**Activities:**
**A.** Please copy from the NHS workforce costs article, word for word, the passage starting with "NHS trusts are" and going on through "bank since 2002.".
**B.** Answer these questions from the NHS workforce costs article:
(i) Who reported on efficiency and productivity in the NHS?
(ii) Since what year has NHS Professionals run the nursing bank at South Tees Hospitals Foundation Trust?
(iii) In what year did that trust develop an action plan to drive down its agency costs?

**Source document:**
╭──

NHS trusts are being asked to drive down workforce costs against a backdrop of staff shortages and budgetary pressures. Daloni Carlisle reports
When Lord Carter reported on efficiency and productivity in the NHS, he included the workforce, saying that a stronger grip on workforce management could make a significant difference to costs.
Up until 2014, many trusts had been doing a good job driving workforce efficiency, using tools such as electronic rostering and bolstering their in-house nursing banks to minimise agency usage.
Take South Tees Hospitals Foundation Trust, where NHS Professionals has run the nursing bank since 2002.
In 2014, the trust developed an action plan to drive down its agency costs. It involved identifying the known staffing risks, putting in place plans to meet them, centralising the rostering and building up the bank to meet the demand.

╰──

**Listed records:**

╭──

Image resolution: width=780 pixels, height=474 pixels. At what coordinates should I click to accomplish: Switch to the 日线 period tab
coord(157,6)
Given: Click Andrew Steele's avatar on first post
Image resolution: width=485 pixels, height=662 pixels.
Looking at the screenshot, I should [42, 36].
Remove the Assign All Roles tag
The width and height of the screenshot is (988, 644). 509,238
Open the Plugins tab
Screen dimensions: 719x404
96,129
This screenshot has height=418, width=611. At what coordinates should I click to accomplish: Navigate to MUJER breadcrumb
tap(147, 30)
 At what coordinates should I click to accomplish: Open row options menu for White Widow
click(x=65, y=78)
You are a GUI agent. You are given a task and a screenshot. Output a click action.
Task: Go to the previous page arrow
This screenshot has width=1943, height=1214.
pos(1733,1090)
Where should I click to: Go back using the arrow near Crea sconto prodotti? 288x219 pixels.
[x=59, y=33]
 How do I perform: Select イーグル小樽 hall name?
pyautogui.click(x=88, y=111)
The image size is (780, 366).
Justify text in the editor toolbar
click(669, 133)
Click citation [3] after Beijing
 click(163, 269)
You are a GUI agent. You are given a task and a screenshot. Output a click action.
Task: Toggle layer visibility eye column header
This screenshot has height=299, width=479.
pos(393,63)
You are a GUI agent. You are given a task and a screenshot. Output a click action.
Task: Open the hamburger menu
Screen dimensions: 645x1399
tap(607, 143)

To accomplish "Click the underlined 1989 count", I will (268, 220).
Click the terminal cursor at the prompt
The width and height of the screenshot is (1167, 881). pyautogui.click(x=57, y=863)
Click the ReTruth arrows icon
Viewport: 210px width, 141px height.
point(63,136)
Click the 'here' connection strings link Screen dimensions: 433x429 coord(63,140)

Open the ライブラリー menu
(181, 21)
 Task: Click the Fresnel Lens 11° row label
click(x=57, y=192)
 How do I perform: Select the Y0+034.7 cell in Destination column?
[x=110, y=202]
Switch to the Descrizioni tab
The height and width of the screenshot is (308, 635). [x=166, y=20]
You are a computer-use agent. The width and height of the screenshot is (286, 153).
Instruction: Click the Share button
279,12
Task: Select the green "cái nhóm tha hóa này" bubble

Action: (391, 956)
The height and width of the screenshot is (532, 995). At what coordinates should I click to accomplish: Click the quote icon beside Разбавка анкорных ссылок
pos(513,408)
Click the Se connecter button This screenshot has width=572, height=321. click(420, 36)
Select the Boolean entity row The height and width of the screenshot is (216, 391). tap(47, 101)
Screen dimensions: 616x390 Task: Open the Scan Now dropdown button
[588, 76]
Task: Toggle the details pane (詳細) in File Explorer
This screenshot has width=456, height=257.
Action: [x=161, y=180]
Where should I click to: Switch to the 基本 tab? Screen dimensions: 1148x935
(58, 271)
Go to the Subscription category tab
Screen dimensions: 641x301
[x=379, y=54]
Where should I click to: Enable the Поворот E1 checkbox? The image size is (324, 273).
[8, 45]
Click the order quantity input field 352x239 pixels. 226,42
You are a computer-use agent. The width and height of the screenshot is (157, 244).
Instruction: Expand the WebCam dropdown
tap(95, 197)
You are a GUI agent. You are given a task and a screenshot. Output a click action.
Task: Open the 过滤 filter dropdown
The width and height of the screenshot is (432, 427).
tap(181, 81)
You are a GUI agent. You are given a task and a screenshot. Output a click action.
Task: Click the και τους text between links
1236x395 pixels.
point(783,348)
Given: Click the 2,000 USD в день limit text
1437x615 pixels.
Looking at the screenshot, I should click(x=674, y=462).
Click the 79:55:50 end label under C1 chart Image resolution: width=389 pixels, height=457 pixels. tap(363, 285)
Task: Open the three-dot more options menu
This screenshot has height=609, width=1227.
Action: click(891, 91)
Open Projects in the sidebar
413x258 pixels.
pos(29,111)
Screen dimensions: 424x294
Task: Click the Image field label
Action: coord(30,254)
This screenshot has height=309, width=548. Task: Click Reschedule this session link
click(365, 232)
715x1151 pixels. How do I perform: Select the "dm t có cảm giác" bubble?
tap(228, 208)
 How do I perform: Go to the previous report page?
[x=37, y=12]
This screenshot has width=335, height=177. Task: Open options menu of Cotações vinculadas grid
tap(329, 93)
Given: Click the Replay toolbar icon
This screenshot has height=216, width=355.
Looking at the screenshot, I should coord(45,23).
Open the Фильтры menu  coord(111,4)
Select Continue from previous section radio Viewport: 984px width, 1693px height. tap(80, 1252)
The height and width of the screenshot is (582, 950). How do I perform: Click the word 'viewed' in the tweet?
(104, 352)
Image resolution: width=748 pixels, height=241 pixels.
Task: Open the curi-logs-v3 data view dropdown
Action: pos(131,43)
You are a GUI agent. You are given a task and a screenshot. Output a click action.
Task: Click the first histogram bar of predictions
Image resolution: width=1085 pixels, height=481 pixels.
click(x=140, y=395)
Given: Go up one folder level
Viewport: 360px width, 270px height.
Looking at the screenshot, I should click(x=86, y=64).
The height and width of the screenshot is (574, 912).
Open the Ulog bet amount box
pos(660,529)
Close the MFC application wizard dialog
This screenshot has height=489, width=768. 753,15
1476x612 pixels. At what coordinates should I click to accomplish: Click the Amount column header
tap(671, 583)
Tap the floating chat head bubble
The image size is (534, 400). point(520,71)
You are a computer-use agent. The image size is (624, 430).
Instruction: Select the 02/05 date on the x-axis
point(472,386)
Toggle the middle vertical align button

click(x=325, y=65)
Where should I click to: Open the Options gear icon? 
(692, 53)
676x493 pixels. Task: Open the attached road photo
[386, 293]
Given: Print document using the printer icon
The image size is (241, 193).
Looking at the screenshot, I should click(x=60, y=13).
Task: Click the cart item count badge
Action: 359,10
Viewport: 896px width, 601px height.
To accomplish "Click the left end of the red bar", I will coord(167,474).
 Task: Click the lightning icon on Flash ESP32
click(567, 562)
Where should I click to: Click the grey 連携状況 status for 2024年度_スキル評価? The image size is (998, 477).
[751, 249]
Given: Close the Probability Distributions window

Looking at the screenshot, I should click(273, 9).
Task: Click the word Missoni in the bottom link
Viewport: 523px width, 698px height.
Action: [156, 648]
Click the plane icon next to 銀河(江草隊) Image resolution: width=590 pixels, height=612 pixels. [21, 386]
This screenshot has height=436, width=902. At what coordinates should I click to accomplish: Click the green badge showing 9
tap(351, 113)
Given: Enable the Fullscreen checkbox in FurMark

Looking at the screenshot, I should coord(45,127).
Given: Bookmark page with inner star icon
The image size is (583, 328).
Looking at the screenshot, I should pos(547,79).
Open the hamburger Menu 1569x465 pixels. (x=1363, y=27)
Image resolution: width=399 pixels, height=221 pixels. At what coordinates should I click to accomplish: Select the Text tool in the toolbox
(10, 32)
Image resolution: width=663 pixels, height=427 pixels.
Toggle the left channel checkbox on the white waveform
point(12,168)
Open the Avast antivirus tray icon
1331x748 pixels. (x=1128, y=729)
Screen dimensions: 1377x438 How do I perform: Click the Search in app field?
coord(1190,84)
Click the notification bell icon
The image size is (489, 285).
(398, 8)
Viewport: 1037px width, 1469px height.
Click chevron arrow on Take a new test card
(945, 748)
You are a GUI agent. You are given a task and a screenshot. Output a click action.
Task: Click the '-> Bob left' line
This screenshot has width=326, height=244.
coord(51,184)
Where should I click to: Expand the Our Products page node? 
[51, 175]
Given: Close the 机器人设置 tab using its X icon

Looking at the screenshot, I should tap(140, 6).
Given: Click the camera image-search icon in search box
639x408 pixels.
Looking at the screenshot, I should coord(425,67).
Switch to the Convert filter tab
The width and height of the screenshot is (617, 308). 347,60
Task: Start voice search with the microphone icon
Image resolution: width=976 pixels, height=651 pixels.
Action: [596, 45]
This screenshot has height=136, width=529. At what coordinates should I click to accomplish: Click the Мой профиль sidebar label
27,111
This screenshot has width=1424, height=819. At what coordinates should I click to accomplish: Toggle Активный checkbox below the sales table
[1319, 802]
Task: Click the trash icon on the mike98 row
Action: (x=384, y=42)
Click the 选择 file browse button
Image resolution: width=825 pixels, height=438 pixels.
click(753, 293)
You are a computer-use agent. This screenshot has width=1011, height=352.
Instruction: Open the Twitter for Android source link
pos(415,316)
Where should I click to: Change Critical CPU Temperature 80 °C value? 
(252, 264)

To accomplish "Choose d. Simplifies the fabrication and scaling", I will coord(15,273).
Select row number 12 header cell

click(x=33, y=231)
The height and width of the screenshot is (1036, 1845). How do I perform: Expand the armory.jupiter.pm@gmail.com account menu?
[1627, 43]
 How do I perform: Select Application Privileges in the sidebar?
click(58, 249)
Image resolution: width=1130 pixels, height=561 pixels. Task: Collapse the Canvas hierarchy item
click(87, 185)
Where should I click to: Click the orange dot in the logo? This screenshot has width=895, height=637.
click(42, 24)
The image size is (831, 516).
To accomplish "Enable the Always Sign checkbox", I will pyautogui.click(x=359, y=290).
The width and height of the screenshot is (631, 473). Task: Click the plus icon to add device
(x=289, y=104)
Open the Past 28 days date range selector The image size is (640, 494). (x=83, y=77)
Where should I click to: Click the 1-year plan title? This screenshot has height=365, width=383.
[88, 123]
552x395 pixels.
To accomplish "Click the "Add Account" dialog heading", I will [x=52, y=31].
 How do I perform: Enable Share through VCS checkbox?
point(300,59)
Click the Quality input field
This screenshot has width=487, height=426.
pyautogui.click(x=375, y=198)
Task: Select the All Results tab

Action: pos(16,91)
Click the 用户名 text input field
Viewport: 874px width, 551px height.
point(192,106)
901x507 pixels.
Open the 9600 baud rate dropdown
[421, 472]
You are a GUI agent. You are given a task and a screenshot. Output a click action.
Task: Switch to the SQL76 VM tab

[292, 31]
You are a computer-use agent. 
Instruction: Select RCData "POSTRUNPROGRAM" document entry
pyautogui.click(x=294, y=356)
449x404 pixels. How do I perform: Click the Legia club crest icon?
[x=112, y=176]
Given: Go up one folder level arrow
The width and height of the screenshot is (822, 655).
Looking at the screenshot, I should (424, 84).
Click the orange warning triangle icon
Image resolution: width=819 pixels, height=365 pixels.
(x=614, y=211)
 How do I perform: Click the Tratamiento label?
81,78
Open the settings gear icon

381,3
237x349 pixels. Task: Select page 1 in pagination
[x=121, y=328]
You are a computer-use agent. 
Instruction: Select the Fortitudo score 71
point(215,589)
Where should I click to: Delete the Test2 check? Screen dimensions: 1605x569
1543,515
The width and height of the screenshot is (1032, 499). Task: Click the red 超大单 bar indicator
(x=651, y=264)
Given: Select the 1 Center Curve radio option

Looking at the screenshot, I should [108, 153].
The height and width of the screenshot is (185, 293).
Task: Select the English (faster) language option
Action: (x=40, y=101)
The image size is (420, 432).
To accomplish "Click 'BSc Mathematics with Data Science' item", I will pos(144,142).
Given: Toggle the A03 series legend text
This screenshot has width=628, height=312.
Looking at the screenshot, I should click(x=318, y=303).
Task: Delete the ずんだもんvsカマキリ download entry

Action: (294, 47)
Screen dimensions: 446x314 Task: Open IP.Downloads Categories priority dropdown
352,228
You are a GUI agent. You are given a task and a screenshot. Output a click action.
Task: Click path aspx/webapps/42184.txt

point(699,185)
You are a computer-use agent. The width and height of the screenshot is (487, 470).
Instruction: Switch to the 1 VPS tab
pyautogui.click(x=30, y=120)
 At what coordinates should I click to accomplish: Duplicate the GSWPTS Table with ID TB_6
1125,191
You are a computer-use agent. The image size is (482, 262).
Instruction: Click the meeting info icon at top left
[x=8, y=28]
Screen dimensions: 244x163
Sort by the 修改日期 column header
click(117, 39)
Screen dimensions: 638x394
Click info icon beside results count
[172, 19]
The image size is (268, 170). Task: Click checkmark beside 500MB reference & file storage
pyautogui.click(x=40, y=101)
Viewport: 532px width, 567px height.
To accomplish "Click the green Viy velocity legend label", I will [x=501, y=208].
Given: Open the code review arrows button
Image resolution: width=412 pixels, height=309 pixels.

╰──

**Answers by item:**
**A.**
NHS trusts are being asked to drive down workforce costs against a backdrop of staff shortages and budgetary pressures. Daloni Carlisle reports
When Lord Carter reported on efficiency and productivity in the NHS, he included the workforce, saying that a stronger grip on workforce management could make a significant difference to costs.
Up until 2014, many trusts had been doing a good job driving workforce efficiency, using tools such as electronic rostering and bolstering their in-house nursing banks to minimise agency usage.
Take South Tees Hospitals Foundation Trust, where NHS Professionals has run the nursing bank since 2002.

**B.**
(i) Lord Carter
(ii) 2002
(iii) 2014